French Press Coffee Inc. (HFC) processes and distributes a variety of coffees. HFC buys coffee beans from around the world and roasts, blends, and packages them for resale. HFC sells one-pound bags of coffee throughout a series of gourmet shops. the company has low direct labor costs but very high factory overhead.

Data for the 2018 budget includes factory overhead of $2,393,500, which is currently being allocated based on direct labor cost. Budgeted direct labor is $100000.

The budgeted direct costs for a one pound bag of the two most popular coffee blends are as follows:

Presque Isle Blend Mentor Headlands blend

Direct material

$4.25 $3.50
Direct labor cost $0.95 $0.75

The controller believed the current costing system generates misleading information.

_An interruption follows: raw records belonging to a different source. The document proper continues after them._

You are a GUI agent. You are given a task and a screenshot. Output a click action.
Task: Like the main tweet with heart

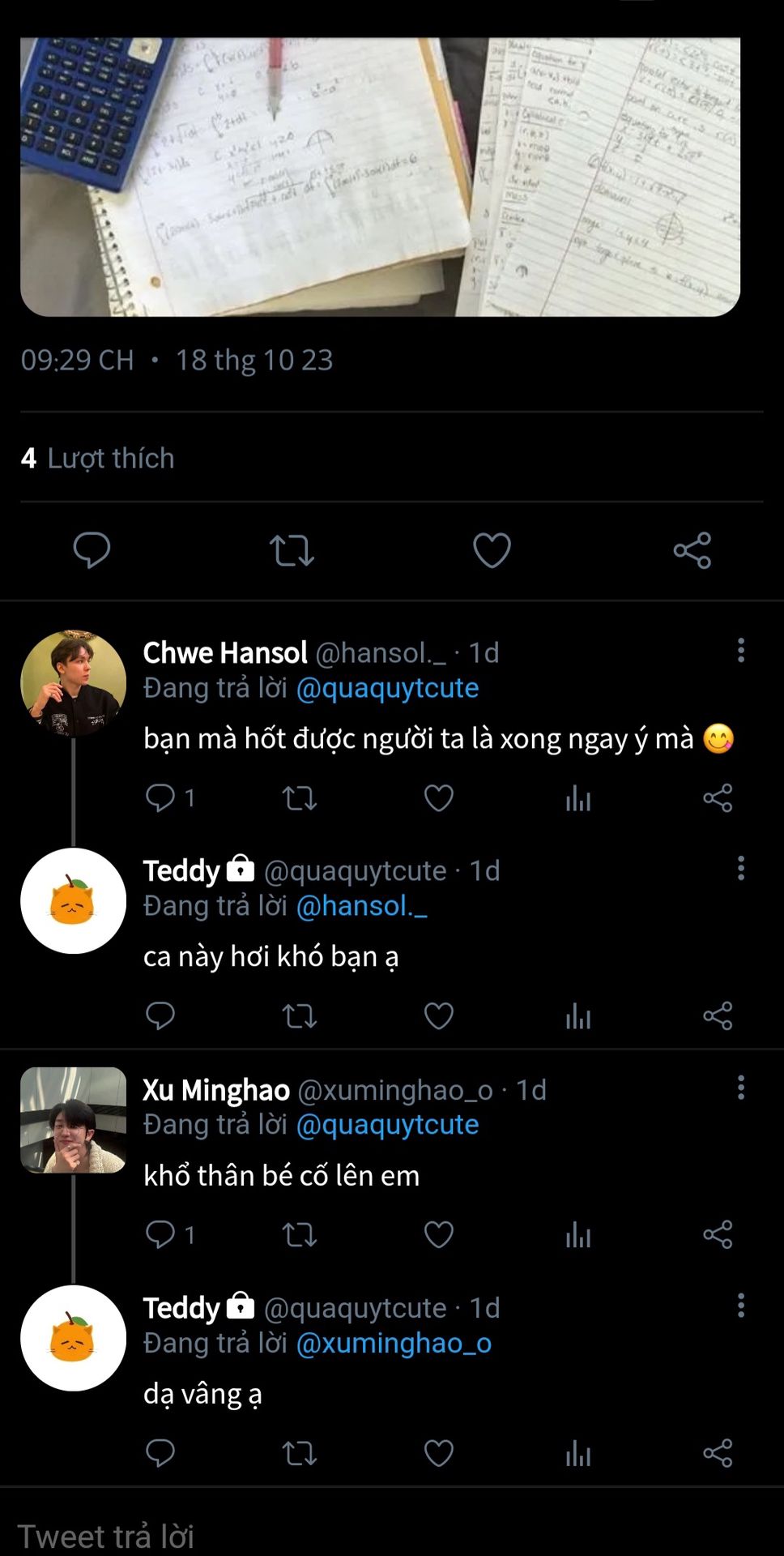point(492,550)
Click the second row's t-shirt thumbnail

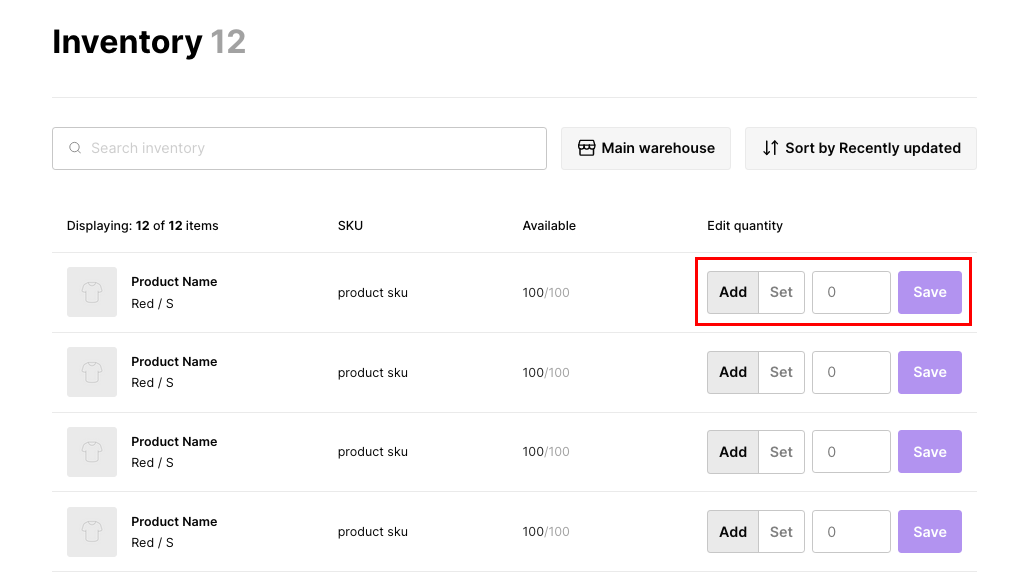click(x=92, y=372)
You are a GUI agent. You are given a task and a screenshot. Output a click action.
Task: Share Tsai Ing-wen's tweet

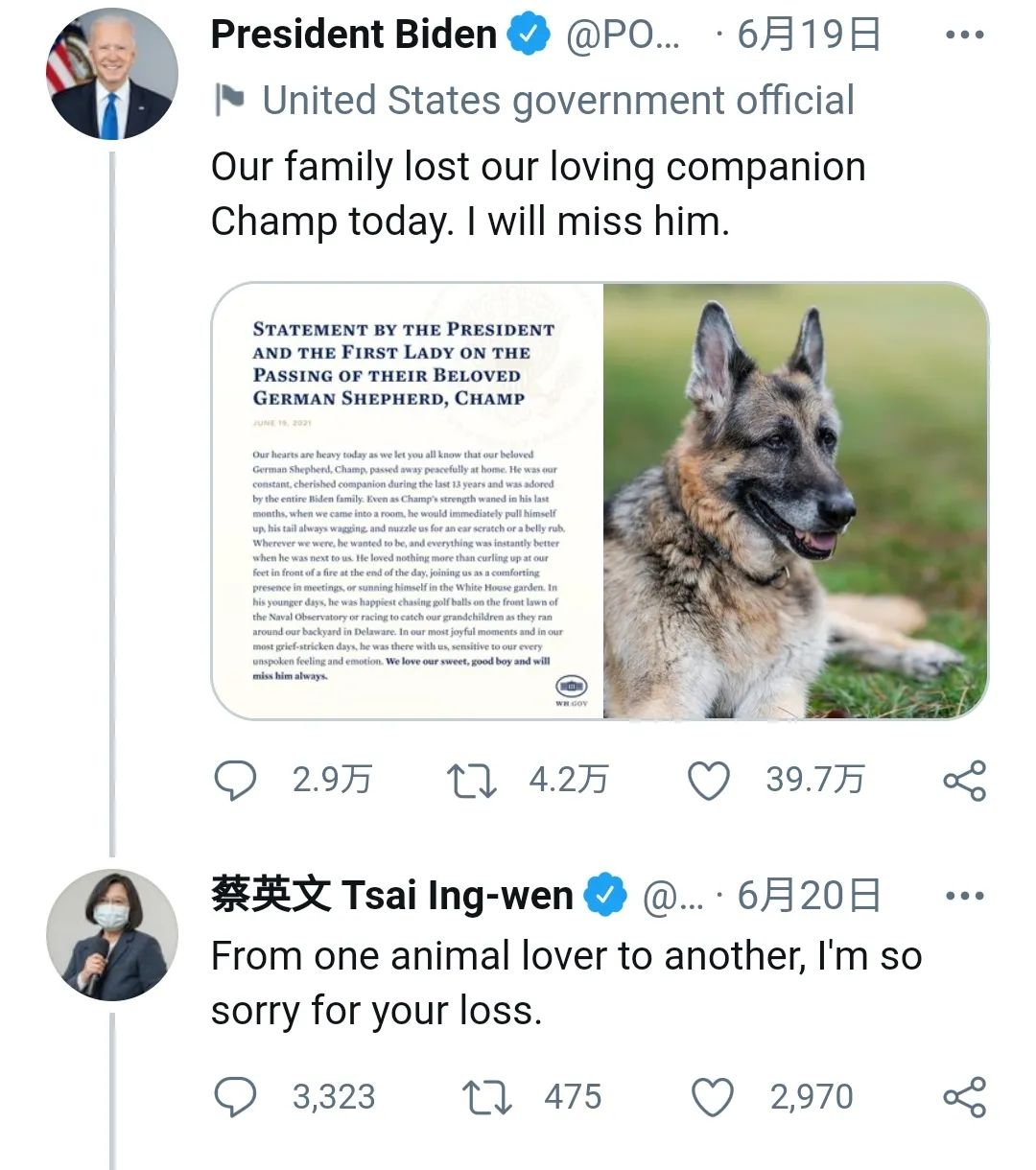pyautogui.click(x=964, y=1096)
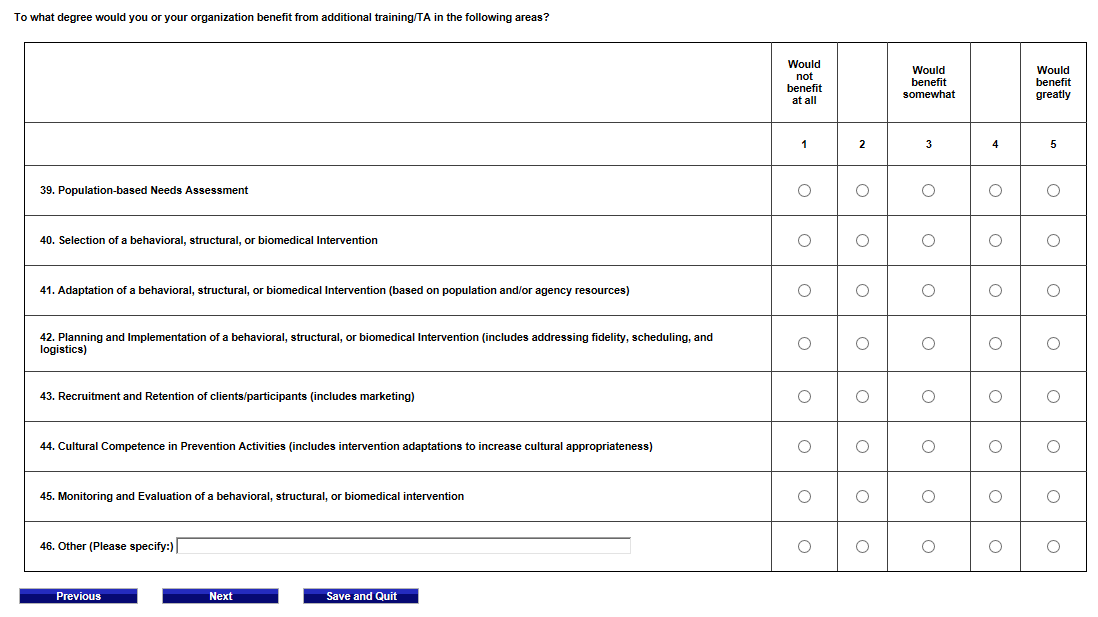The image size is (1098, 617).
Task: Go back with the Previous button
Action: tap(78, 596)
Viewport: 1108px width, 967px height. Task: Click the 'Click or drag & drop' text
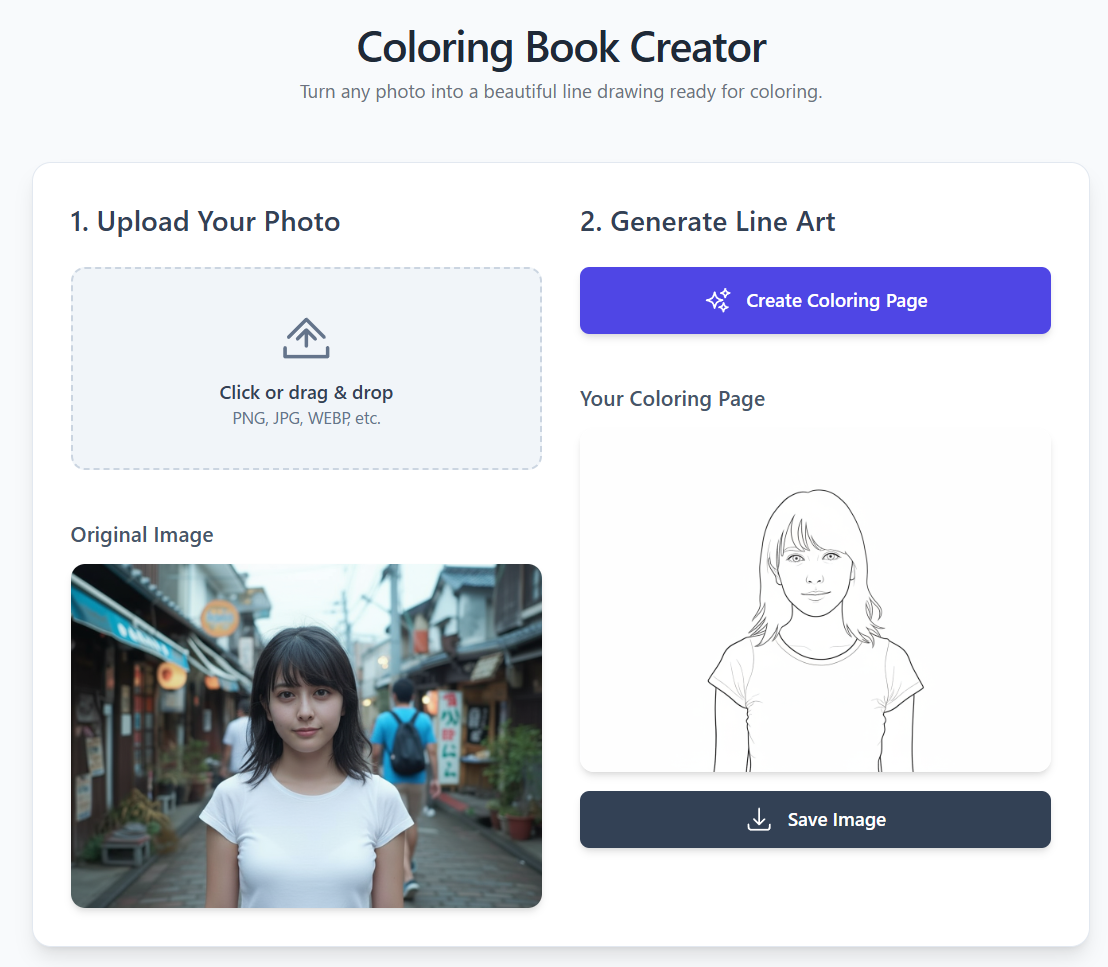coord(306,393)
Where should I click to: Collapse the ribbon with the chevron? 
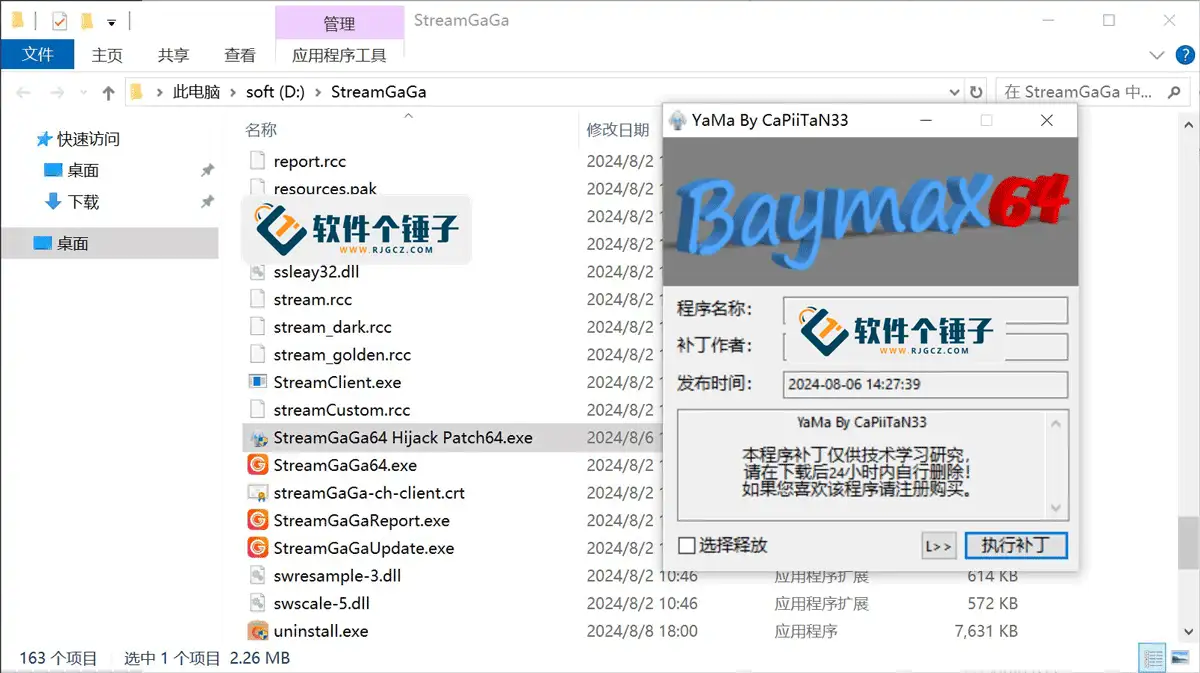point(1156,55)
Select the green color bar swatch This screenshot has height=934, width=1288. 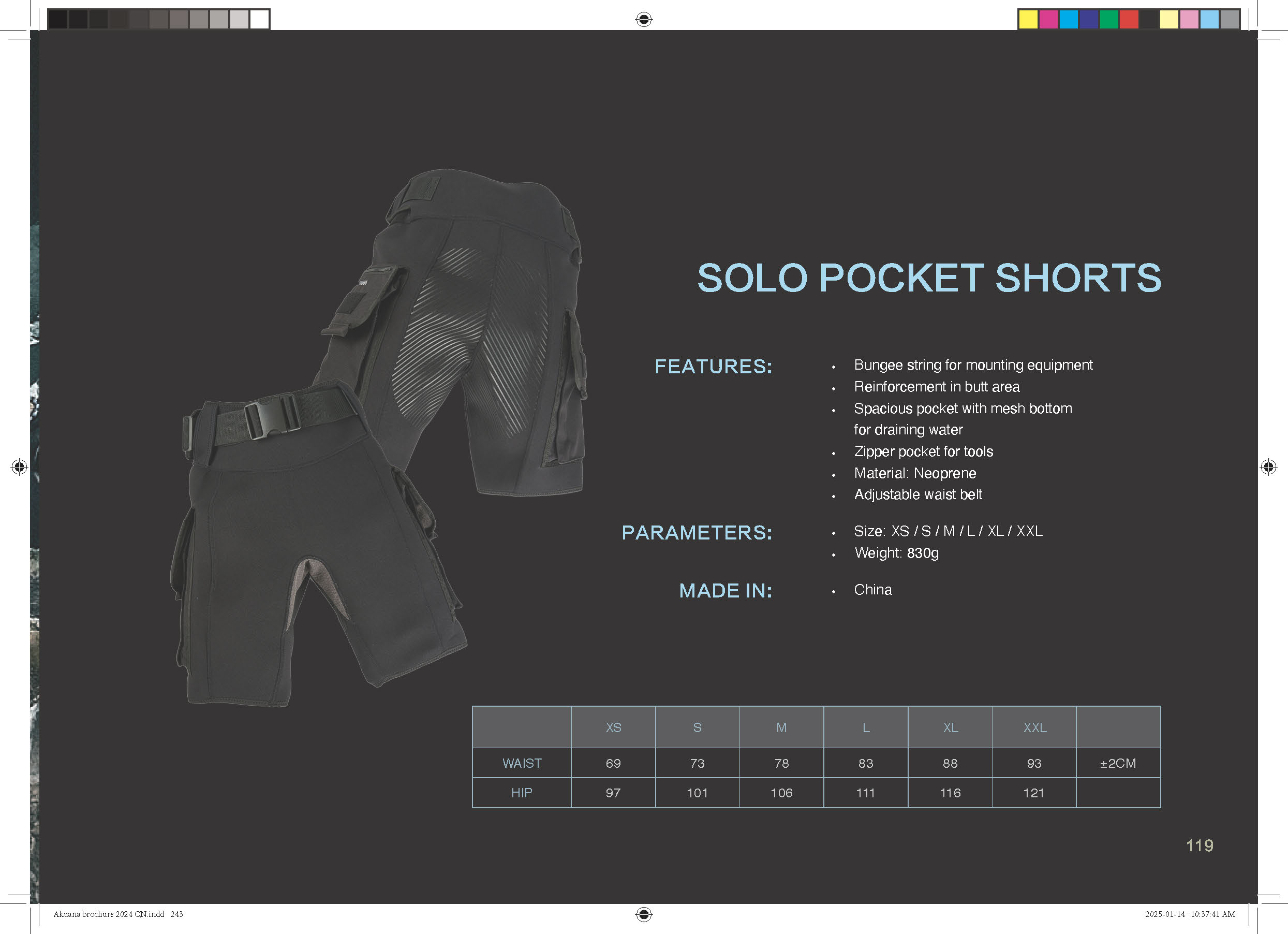[x=1108, y=19]
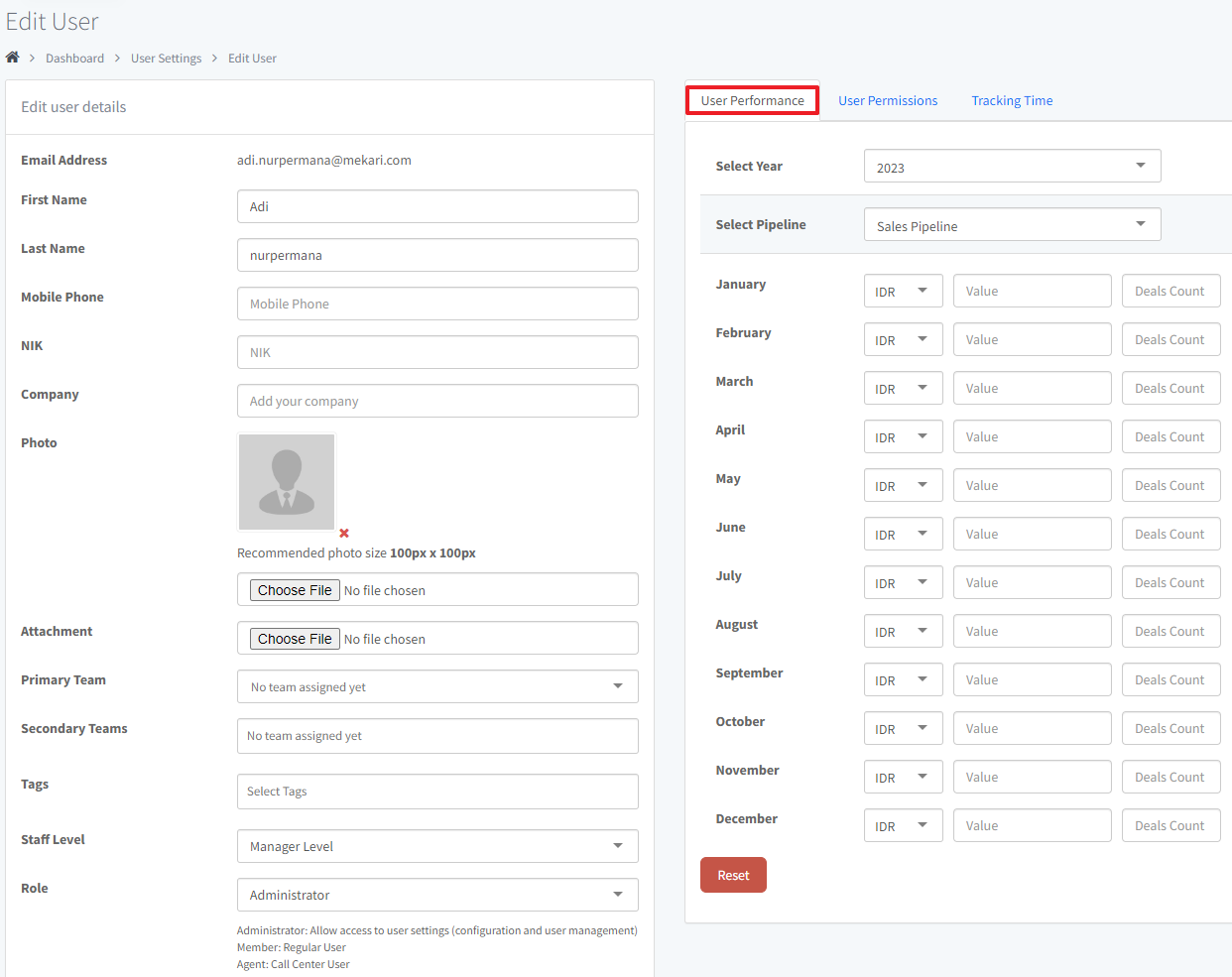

She has developed the following details:

Activity Cost Driver

Budgeted Cost

Purchasing #Purchase Orders $474000
Material Handling #Setups $638000
Quality Control #batches $67500
Roasting Roasting Hours $920000
Blending Blending Hours $190000
Packaging Packaging Hours $103000

Total Budgeted cost- $2,392,500

Additional information:

Presque Isle Blend Mentor Headlands Blend
Sales in units $100000 pounds 5000 pounds

Selling price per unit

$30 $24
number of batches 50 5
Number of setups 3 per batch 3 per batch
purchase orders 4 6
roasting time 1 hour per 100 pounds 1 hour per 350 pounds
blending time 0.50 hour per 100 pounds

0.50 hour per 250 pounds

packaging time 0.20 hour per 1000 pounds 0.20 hour per 1000 pound

Required: 1. Assuming manufacturing overhead is allocated based on direct labor costs, calculate the cost per unit of Presque isle blend and mentor headlands blend.

2. Assuming the company uses Activity based costing, calculate the cost per unit of Presque Isle Blend and Mentor Headlands Blend.

3. Calculate Gross Profit for each method of costing.